Por la mañana observó a Caín y Luluwa lavarse en el manantial antes de salir a la incertidumbre de sus vidas vagabundas. Vio las manos de Caín y sintió que tocaba de nuevo la herida profunda en la cabeza de Abel. Sin dejar de amarlo, le deseó penurias que lo forzaran a la humildad y a la vergüenza. Poseía el terrible conocimiento de la textura del hijo, sabía el instante preciso en que se torcieron sus ramas, las raíces sedientas que nunca fueron regadas. Comprendía el origen pero no terminaba de entender la violencia. Aquella violencia, sobre todo. La que fue capaz de matar al hermano.

Luluwa sollozó al despedirse de Aklia, quien la observó y alzó los brazos no para abrazarla, sino para tocar su propia cabeza, los ojos brillantes sin lágrimas mirándola curiosos. No lloró al despedirse de Eva. Era orgullosa, reticente a admitir la fragilidad. Se protegía tras su belleza, pero, sobre todo, amaba a Caín y no quería mostrar frente a su madre ninguna fisura entre los dos.

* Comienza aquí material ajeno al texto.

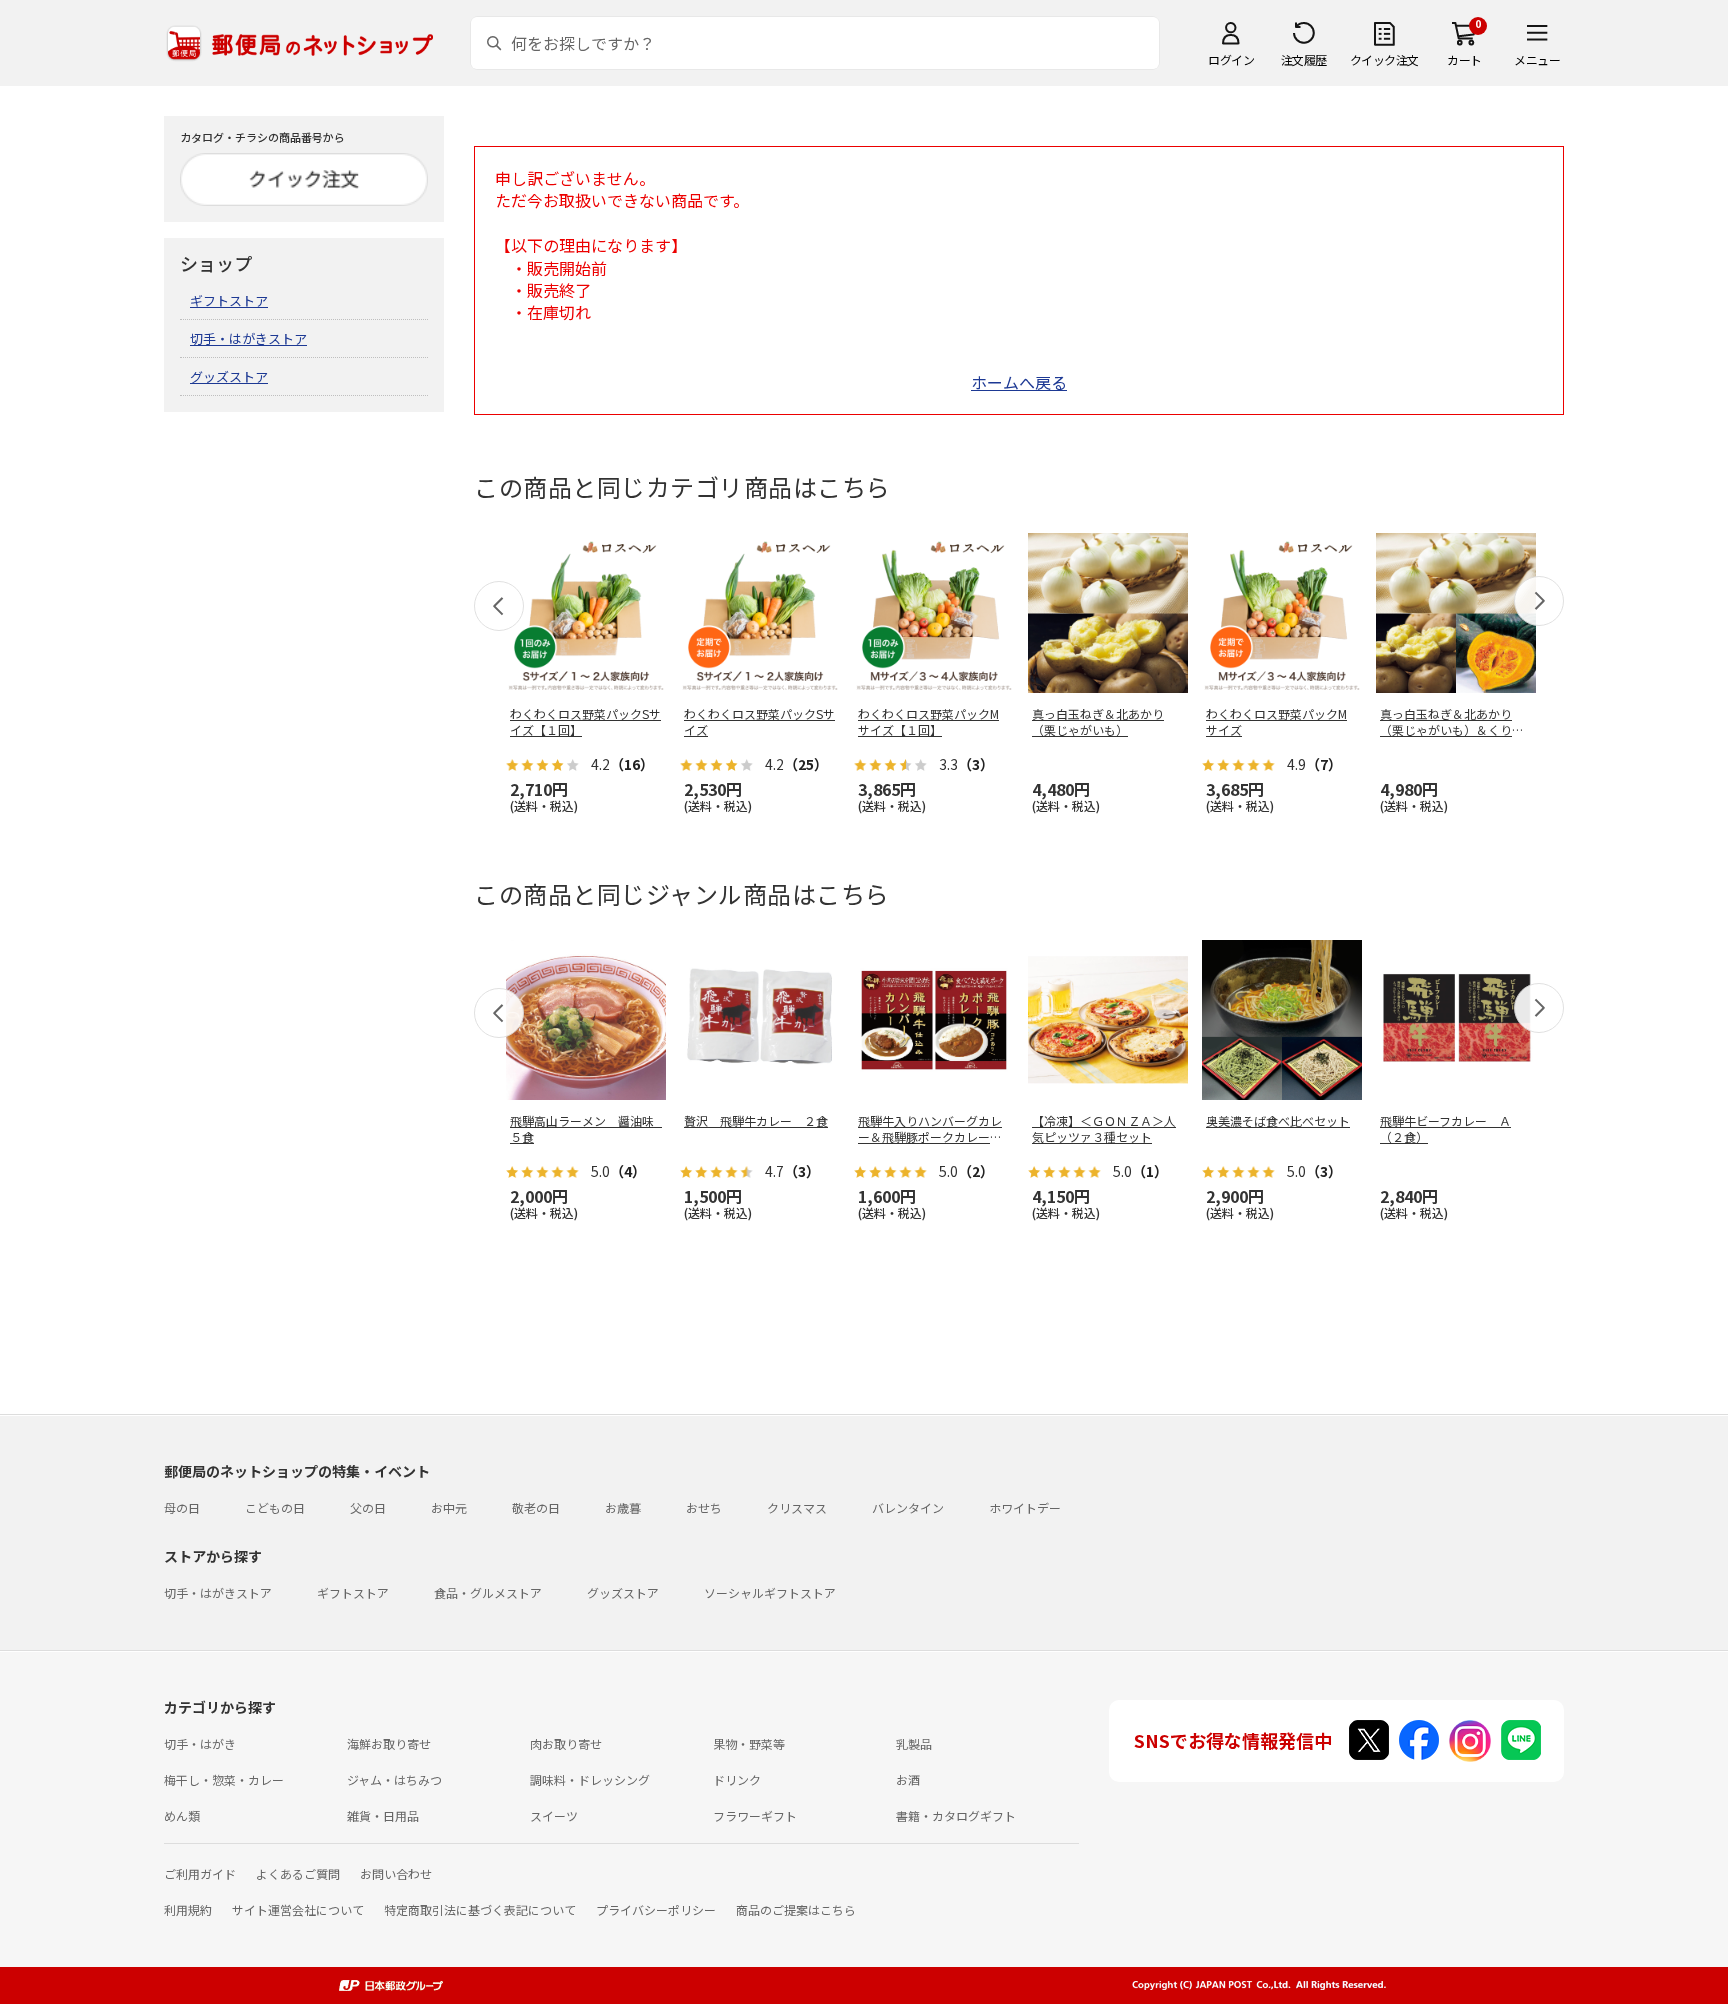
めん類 (182, 1815)
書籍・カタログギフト (956, 1815)
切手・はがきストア (248, 338)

Eva vio la turbia figura de sus hijos empequeñecerse al cruzar la planicie y echó de menos a Adán. Había esperado que llegara.

La pena la dejó inmóvil. Poco a poco sus ojos fijos volvieron a mirar la cueva con las paredes cubiertas de pinturas. Pensó en el rastro que antes de existir sobre la piedra esas figuras habían dejado grabadas en la corteza de su corazón. Cada símbolo tosco o fluido recuperó para ella lo que, de su pasado, quiso atesorar y proteger del olvido. Porque su ser entero, tras la muerte de Abel, estaba abierto y desprotegido, Eva recapituló sin falsedad ni invención su insólita existencia. Reconoció que Adán y ella, a pesar del desgarro, guardaban más que memorias del Paraíso; éste los seguía rondando y flotaba sobre sus vidas. Nunca lo habían perdido. No lo perderían mientras su rastro indeleble siguiera dibujado en el interior de ellos mismos.

La Serpiente apareció una vez más.

Antes de volver al lado de Adán, Eva llevó a Aklia a conocer el mar.

En pocos días el pelo de la hija había vuelto a cubrir sus mejillas. La piel de sus manos y sus pies largos y delicados se había endurecido adquiriendo un tono pardo. Parecía decidida a dejar que la noche la habitara. Caminaba tomada de su mano, dócil y torpe, vaciada de palabras. A ratos, en el trayecto, se soltaba y corría ayudándose con los brazos. El mar la deslumbró. Saltó contenta sobre la arena y se cubrió los ojos con el brazo para evitar el resplandor. Eva la dejó retozar, la mandó a recoger caracolas y conchas.